Next, as shown in FIG. 1C, the detection molecules 103 are measured (third process). A plurality of contained detection molecules 103 are released from a sustained-release gel 104a which is converted into a sol in the measurement region 106 of the measurement chip 105, and the released detection molecules 103 are measured by the measurement chip 105. For example, the biomolecules 122 and the particles 101 come into contact with each other in the aqueous solution 121, and the detection molecules 103 are released from the sustained-release gel 104a into the aqueous solution 121. The detection molecules 103 released into the aqueous solution 121 can be measured using an electrochemical reaction.

That is, the detection molecules 103 released into the aqueous solution 121 move in the aqueous solution 121 and come into contact with the first electrode 107 or the second electrode 108 of the measurement region 106. As shown in FIG. 2, the detection molecule 103 that is a redox molecule is oxidized at the first electrode 107 that is an anode to form an oxidant 103a. In addition, the oxidant 103a is reduced at the second electrode 108 that is a cathode to form a reductant 103b. The reductant 103b is oxidized at the first electrode 107 to form an oxidant 103a. In the comb electrode composed of the first electrode 107 and the second electrode 108, the above oxidation and reduction are repeated (redox cycle) between the adjacent first electrode 107 and second electrode 108, and an apparent value of a current flowing between the first electrode 107 and the second electrode 108 increases. Therefore, the detection molecules 103 can be measured from the increase or decrease in the current value.

According to Embodiment 1 described above, for example, according to the reaction of one biomolecule 122 with the enzyme 102, as a result, a plurality of detection molecules 103 are released from one particle 101. Therefore, due to the presence of one biomolecule 122, a plurality of detection molecules 103 are measured, and the detection sensitivity can increase.
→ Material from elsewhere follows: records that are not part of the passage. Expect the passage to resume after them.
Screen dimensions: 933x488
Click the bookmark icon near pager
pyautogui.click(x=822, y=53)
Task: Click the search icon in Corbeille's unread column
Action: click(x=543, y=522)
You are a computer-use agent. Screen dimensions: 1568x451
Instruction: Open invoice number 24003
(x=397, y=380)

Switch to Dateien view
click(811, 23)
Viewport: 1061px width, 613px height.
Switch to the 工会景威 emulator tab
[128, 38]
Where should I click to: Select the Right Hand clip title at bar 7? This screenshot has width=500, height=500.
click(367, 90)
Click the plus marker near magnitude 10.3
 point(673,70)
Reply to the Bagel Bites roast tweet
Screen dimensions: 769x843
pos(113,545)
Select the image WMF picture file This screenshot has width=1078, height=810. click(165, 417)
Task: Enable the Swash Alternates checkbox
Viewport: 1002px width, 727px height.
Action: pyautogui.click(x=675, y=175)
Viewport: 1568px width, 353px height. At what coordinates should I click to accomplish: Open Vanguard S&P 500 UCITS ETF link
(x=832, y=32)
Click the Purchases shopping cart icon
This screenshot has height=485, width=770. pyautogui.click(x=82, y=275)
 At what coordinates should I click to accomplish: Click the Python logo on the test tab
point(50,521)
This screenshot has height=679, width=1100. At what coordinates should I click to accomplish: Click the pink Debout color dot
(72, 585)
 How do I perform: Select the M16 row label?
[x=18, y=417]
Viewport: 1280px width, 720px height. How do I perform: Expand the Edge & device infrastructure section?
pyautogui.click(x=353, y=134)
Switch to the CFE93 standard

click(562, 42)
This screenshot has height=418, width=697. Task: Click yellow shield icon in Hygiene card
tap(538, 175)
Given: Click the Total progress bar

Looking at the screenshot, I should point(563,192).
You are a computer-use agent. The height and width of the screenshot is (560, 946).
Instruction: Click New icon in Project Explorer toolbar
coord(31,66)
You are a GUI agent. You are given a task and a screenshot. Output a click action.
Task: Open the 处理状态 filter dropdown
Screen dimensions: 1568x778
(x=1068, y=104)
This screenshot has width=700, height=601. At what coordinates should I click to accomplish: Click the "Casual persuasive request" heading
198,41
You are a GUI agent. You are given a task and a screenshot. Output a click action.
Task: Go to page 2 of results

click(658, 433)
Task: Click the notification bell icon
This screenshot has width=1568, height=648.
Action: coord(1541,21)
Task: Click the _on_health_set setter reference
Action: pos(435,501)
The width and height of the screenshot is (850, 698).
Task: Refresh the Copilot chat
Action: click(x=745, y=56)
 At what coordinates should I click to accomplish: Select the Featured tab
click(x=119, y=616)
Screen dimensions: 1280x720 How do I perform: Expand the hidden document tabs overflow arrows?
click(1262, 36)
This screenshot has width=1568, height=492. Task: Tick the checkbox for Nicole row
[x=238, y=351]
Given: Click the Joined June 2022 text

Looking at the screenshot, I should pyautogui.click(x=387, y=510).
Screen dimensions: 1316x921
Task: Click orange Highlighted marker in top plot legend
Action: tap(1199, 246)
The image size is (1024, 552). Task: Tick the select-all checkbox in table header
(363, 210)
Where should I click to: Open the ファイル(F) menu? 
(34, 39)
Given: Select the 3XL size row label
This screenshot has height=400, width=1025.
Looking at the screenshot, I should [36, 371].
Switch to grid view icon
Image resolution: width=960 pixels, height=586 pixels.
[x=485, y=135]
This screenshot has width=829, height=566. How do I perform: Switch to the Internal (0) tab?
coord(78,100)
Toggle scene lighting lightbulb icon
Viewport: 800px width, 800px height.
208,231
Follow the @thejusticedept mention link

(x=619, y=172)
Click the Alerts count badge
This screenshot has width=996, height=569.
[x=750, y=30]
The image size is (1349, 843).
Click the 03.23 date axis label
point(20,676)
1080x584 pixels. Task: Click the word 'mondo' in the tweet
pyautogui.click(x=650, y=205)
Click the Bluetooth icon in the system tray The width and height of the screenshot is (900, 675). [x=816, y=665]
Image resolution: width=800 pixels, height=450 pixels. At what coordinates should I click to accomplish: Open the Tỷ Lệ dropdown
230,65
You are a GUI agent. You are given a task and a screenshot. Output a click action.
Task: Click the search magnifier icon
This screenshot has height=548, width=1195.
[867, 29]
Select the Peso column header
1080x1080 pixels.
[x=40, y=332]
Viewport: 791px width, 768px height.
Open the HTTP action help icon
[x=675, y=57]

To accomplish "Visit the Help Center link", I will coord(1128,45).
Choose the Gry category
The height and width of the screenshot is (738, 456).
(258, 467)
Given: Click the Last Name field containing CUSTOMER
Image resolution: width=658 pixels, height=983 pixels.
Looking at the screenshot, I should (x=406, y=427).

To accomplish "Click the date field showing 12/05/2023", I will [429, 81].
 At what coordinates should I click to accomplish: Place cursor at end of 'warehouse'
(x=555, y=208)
In addition, regarding the measurement chip 105, it is sufficient for a structure of the above electrode composed of the first electrode 107 and the second electrode 108 to be provided, and if the particles 101 are disposed and used in a measurement region of the measurement chip during measurement, the above measurement of the biomolecules can be performed. Therefore, it is not necessary to chemically modify the measurement chip in advance, and according to Embodiment 1, the measurement can be performed without using a dedicated measurement chip having an expiration date. In addition, since the sustained-release gel 104 can be converted into a sol in a short time and the detection molecules 103 can also be measured in a short time, the biomolecules 122 can be efficiently measured in a short time according to Embodiment 1.

In addition, when the widths of the first electrode 107 and the second electrode 108 are narrower, and the interval between the first electrode 107 and the second electrode 108 is narrower, the frequency of repetition of the above oxidation and reduction per unit time is improved, and further improvement in sensitivity can be expected. Here, while a case in which the aqueous solution 121 containing the biomolecules 122 is brought into contact with the particles 101 has been exemplified in Embodiment 1, the present invention is not limited to a case using an aqueous solution. For example, when biomolecules are a gas, the biomolecules can be directly brought into contact with the particles 101 without using an aqueous solution.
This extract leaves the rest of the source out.